The Judicial Power Project’s latest programme of constitutional reform, published by the thinktank Policy Exchange just ahead of the Conservative conference, was remarkably ill-timed. It’s not just that there are some rather more important challenges facing the government at the moment. It’s more that the project’s call for changes to ‘buttress the traditional limits on judicial power’ followed a trio of cases in which judges demonstrated how little need there was for any reform.

Joshua rozenberg

Joshua Rozenberg

Richard Ekins (pictured), the Oxford University professor of law and constitutional government who heads the project and wrote its latest proposals, wants to give ministers a ‘real discretion in making senior judicial appointments’. The law should be changed, Ekins argues, so that the lord chancellor would be able to veto the appointment of any senior judge who might ‘undercut settled constitutional fundamentals, including parliamentary sovereignty’.

Even without legislative reform, says Ekins, the lord chancellor should use ‘existing powers to refuse to appoint candidates who have cast doubt on parliament’s authority to make or unmake any law’.

Richard Ekins

This is fantasy. Despite what the justice secretary Brandon Lewis seemed to suggest at the conference, no judge denies the sovereignty of parliament. What Ekins challenges is the way some judges have interpreted legislation. And who does Ekins think should decide whether a candidate for judicial promotion had understood the law correctly? Senior judges? Or a lord chancellor such as Chris Grayling, Dominic Raab or Liz Truss? Look at the US Supreme Court if you want to see where politicising our judicial appointments system would lead.

Ekins’s main concern is about human rights law. To be fair, he accepts that Raab’s now abandoned Bill of Rights Bill would have caused problems – but only because he thinks it would have given human rights greater protection. In his view, the Human Rights Act 1998 should simply be repealed without replacement. That, of course, would not affect the UK’s obligations under the European convention. So Ekins considers that the government ‘should give serious and ongoing consideration to whether – and how or when – to withdraw’ from it.

Again, Ekins accepts that this would have domestic and foreign policy implications. Though he does not say so, it would mean leaving the Council of Europe. In the meantime, he argues, the government should not feel under any obligation to comply with ‘interim measures’ that the human rights court issued in June, stopping the UK sending asylum-seekers to Rwanda.

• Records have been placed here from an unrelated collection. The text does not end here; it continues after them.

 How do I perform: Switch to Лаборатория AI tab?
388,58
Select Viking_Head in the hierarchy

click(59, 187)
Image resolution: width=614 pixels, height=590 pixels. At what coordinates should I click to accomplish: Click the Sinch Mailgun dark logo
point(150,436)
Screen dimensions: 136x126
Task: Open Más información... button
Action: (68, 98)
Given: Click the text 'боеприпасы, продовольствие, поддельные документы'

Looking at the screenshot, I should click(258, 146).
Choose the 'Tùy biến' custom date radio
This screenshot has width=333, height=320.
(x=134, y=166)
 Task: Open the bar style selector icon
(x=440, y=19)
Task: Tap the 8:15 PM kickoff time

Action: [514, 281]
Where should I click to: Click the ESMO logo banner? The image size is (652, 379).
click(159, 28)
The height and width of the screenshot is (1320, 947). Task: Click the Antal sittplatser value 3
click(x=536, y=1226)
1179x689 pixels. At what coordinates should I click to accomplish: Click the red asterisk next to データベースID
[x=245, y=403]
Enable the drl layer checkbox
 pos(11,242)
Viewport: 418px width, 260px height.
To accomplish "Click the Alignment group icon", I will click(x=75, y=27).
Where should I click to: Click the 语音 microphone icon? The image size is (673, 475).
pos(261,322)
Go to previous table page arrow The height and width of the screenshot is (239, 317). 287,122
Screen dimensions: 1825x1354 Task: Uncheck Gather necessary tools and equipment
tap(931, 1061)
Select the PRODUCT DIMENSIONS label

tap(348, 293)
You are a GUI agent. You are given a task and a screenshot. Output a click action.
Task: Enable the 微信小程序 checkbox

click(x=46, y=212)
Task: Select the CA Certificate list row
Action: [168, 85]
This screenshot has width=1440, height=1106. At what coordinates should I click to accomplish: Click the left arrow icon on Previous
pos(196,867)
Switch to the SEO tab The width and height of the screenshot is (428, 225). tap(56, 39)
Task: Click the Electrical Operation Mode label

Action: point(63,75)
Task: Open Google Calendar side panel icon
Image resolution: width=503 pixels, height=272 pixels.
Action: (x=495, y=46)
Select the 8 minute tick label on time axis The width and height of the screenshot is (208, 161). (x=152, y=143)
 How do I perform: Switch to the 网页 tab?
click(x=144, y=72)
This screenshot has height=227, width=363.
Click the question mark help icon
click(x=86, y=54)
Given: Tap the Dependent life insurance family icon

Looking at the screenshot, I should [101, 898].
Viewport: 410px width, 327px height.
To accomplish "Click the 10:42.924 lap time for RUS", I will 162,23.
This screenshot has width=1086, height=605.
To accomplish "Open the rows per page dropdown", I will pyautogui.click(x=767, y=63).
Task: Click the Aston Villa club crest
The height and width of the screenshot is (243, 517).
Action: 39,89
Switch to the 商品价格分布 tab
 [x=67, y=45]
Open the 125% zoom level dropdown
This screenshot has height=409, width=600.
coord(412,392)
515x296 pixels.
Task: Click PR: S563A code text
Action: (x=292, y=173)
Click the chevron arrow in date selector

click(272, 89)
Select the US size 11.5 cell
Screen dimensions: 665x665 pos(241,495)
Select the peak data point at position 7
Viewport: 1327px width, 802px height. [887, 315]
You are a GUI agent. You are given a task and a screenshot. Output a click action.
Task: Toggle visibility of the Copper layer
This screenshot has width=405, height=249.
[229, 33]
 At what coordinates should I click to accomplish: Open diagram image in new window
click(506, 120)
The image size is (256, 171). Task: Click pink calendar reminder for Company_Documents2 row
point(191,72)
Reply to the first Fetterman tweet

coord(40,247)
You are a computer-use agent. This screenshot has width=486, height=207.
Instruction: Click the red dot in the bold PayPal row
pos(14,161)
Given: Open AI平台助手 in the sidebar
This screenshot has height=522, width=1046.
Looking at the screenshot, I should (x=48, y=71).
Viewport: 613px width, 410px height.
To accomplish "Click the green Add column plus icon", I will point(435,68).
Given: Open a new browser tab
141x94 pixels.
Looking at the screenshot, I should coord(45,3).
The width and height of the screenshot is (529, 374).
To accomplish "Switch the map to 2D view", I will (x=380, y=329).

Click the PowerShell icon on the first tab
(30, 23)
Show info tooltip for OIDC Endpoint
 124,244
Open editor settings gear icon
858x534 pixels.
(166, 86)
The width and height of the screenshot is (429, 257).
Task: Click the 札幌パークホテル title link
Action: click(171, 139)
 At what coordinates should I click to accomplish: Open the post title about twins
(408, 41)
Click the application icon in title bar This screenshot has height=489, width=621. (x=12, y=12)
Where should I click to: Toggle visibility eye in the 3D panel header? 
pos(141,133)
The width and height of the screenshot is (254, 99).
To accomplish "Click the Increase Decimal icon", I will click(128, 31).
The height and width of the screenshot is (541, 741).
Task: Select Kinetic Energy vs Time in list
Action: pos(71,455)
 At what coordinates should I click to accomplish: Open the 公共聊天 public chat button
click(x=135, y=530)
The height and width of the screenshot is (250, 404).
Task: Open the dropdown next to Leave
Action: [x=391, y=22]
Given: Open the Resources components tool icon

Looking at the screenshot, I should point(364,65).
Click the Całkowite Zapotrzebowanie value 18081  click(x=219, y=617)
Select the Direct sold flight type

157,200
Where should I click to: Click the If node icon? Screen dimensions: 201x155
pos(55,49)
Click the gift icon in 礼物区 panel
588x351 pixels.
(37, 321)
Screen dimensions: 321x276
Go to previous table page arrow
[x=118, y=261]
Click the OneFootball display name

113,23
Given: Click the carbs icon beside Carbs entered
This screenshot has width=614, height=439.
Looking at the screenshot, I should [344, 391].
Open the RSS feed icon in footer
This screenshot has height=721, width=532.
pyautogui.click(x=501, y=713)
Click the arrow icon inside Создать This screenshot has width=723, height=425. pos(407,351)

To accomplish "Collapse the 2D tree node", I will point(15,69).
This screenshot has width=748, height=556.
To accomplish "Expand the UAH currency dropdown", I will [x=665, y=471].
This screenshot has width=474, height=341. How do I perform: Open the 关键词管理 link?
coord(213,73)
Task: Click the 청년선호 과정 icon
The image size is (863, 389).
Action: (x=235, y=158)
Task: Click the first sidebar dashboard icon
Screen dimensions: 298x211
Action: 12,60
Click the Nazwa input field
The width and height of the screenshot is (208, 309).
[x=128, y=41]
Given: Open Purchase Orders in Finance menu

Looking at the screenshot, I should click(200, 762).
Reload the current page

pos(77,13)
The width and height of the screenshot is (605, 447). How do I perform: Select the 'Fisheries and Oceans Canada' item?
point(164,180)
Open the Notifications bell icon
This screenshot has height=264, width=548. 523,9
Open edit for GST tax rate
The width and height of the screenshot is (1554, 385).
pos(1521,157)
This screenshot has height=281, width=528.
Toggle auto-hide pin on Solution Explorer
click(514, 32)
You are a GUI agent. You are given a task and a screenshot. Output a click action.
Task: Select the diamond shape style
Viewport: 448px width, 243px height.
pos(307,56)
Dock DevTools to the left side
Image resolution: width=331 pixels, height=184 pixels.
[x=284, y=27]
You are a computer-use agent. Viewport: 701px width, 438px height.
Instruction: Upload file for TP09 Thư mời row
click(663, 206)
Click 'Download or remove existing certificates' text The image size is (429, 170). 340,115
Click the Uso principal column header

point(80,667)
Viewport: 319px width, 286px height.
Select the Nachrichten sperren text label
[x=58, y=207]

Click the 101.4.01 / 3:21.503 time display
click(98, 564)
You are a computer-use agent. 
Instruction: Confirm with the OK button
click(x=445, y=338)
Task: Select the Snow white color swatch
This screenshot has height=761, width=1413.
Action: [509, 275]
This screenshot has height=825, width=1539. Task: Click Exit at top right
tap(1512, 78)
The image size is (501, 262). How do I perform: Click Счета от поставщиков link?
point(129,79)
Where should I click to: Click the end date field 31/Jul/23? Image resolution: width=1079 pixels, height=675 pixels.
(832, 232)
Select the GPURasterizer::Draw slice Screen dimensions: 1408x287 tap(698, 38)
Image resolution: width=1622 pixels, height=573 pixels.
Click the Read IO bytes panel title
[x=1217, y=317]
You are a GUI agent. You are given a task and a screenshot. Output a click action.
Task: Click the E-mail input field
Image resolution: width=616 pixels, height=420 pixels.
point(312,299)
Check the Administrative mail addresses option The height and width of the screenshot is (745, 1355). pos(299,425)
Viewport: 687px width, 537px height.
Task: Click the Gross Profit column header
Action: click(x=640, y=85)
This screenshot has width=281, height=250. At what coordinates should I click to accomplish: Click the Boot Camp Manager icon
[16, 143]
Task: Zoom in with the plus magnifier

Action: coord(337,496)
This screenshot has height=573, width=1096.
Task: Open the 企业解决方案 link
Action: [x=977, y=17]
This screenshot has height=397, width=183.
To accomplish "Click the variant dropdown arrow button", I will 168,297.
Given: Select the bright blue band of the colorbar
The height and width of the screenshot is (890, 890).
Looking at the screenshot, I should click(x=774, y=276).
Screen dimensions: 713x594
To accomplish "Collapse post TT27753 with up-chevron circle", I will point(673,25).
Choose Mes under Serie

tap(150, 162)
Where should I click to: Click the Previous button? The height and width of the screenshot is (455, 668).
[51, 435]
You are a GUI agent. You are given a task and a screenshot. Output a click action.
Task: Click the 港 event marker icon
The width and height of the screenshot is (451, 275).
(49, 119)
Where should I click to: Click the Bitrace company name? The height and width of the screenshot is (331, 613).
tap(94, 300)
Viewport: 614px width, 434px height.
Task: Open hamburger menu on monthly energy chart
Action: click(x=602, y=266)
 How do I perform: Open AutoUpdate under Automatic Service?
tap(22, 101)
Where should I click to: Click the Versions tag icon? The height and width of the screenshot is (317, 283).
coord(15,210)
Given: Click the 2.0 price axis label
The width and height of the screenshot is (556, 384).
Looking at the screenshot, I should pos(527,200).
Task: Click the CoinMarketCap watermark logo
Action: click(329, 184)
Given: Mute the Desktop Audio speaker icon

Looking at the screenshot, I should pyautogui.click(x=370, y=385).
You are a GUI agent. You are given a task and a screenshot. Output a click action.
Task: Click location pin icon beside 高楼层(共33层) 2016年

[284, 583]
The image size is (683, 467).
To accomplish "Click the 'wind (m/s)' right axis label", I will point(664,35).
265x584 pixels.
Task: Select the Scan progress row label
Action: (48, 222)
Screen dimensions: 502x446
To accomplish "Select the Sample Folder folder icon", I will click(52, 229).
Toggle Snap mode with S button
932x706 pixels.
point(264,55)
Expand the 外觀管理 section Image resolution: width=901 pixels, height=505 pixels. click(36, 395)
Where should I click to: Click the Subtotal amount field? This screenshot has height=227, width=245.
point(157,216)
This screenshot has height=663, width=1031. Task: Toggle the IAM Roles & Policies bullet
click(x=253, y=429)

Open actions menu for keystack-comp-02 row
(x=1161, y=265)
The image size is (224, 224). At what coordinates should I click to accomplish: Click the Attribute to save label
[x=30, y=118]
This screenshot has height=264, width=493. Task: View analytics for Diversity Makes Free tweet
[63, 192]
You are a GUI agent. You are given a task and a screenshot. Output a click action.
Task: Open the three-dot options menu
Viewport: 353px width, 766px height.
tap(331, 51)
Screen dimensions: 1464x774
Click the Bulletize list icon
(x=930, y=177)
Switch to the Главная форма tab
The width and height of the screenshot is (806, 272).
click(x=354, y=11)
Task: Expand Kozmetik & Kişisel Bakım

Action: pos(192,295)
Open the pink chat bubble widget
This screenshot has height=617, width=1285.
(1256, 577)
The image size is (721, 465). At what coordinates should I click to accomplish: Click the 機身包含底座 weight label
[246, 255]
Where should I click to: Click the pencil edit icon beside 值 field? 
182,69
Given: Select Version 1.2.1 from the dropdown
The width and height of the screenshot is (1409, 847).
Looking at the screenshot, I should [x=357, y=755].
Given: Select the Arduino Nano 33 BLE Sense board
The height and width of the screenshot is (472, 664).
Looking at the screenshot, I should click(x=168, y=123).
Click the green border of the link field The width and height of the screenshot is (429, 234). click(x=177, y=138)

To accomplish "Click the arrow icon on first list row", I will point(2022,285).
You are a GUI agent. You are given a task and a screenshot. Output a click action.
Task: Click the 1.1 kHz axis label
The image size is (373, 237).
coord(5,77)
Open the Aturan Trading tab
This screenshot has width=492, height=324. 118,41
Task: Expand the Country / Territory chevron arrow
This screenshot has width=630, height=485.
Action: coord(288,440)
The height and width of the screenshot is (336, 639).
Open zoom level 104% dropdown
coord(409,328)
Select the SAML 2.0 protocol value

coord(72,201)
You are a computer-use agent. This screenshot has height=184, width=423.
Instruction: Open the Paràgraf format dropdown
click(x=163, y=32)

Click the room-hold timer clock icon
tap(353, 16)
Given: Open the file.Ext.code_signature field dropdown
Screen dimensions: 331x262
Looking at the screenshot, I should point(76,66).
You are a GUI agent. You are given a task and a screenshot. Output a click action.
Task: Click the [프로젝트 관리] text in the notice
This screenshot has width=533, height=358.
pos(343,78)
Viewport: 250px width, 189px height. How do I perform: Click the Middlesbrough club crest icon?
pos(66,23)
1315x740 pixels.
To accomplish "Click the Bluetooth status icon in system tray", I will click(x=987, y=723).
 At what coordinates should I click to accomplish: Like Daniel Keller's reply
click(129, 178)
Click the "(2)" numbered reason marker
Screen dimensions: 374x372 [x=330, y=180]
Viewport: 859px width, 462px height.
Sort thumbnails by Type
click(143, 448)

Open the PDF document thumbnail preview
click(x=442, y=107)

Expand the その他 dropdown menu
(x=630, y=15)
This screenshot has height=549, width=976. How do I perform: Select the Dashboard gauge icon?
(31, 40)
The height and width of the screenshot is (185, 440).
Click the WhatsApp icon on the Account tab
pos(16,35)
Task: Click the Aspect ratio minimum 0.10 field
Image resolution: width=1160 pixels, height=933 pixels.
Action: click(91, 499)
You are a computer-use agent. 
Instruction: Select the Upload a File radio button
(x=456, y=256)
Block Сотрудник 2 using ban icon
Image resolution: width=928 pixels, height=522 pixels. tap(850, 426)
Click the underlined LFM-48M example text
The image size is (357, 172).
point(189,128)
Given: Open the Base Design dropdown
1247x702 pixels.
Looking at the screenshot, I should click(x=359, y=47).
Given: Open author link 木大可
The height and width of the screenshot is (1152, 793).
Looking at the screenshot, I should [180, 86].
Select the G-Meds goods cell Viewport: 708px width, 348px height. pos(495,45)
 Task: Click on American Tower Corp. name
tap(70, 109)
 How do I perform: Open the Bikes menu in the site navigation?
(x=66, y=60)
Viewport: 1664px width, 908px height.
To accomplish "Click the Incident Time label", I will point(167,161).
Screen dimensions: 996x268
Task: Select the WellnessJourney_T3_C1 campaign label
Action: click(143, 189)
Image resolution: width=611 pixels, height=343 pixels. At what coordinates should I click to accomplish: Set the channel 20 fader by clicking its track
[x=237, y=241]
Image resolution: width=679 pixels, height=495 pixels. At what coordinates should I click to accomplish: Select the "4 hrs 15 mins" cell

'Lord chancellor should use ‘existing powers to refuse to appoint candidates who have cast doubt on parliament’s authority to make or unmake any law'

There is certainly scope for improving the court’s procedures for what it regards as binding injunctions. It should name the judge who issues interim measures. Rules should set out how they can be challenged by the government concerned. They should be reviewed regularly by the court. However, the government seems content to let the ban on flights to Rwanda stand while the High Court considers the lawfulness of its policy.

Interim measures aside, how much of a problem is the human rights court? Very little, thanks to the Human Rights Act. Of more than 1,100 judgments issued last year, only five went against the UK. Adjusted for population, no country had fewer complaints before the court.

Last week, for example, the court ruled on a claim by Junior Otite, 49, a convicted criminal who had served four-and-a-half years for fraud-related offences. Upholding a decision of the Upper Tribunal in London, the Strasbourg judges ruled by a majority of five to two that his right to a family life in the UK did not outweigh the public interest in deporting him to his native Nigeria.

On the same day, the Court of Appeal gave judgment on a point of law arising from the acquittal of protesters accused of damaging a monument to the 17th-century slave trader Edward Colston, whose statue had been pulled down and thrown into Bristol harbour. The protesters argued that they had been denied their rights to freedom of thought, expression and assembly. But the lord chief justice held that their conduct in this case fell outside the protection of the human rights convention.

A couple of hours earlier, the High Court had given a ruling on custody time limits. To the government’s relief, it held that the strike by criminal barristers did not justify releasing defendants on bail.

This was a claim for judicial review rather than a human rights case. But Ekins is bothered by that too. Again, there is scope for measured reform – but Ekins wants the government to reverse the effect of recent leading cases, as well as keeping a close eye on future adverse rulings.

No such decisions emerged from the Covid-19 crisis. As Adam Wagner reminds us in his new book Emergency State, the courts blocked all attempts to challenge lockdown restrictions over the two years when they were in force.

If they had not, Ekins’s arguments might have had some force.